I joined a christmas party because I can met a lot of females, find plenty of opportunities to overcome my fear with girls.

At first I was totally scared. I am not brave enough to introduce myself to them. Then there is a chance I was sitting beside an attractive girl alone. I said to myself," if you are going to talk with any girl this will be the chance." I first ask for her name then introduce myself. it was a really noisy place and I was too scared to sit close to her so I must speak really loudly. She moves her face toward me so that she can hear what I was saying. Damn she was cute. Then she asked me to sit closer. Then we chat for a couple minutes. My heart was pumping real fast, my arms were sweating at first, my lips are shaking but it fades out. She is just too cute and nice for me to be scared of. Then my friends come. After that I also tried to talk with several other females. I discovered that even the attractive ones are very nice to me. There's really nothing to be scared. The amount of words I talked with girl at that night is probably more then that of the whole Fuxking year. LOL :banana


----------



## ShyFX (Mar 6, 2006)

You're the man sadguy. I don't know if I could ever do that. I always worry girls will tell me to F off. Anyway, hope you have more successes in 2008.


----------



## SADFighter (May 4, 2007)

Good way to end the year and start the new one. Congrats!


----------



## holtby43 (Jan 1, 2008)

Congrats!


----------



## Noca (Jun 24, 2005)

yay!


----------



## sadguy (Aug 25, 2007)

Thanks! guys.


----------



## sadguy (Aug 25, 2007)

ShyFX said:


> You're the man sadguy. I don't know if I could ever do that. I always worry girls will tell me to F off. Anyway, hope you have more successes in 2008.

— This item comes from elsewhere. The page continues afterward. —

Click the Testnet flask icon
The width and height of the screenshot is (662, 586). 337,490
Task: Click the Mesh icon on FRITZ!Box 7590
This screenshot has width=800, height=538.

that was what I was expecting when I tried to speak with them too lol


----------



## millenniumman75 (Feb 4, 2005)

Cool! :boogie :boogie :boogie


----------



## John H (Oct 27, 2005)

I can remember when I first started to talk to girls, it was like a miracle, good for you that is really huge!!!!

John H


----------



## Redefine (Jan 11, 2005)

Good job man, I'm hoping to start talking to girls a lot easier too. Hopefully you can start feeling much more comfortable and girls won't be such a root of anxiety anymore. Personally for me its the biggest.


----------



## Gerard (Feb 3, 2004)

Hey, that's great mak, 

I agree with all the guys in this thread (male thread!)

Anyway, good luck with the girls,



Best wishes,
Gerard


----------



## |30|3 (May 7, 2007)

This section of the forums is actually inspiring. I think I'll start reading some of these posts more often and less of the 'frustration' sections, lol. 

Hey, great job on overcoming that obstacle.


----------



## sadguy (Aug 25, 2007)

It seems that I can talk with girl pretty well now since that breaking point. :lol


----------



## ardrum (May 13, 2007)

Nice job!


----------



## tomcoldaba (Jul 1, 2007)

Good job!


----------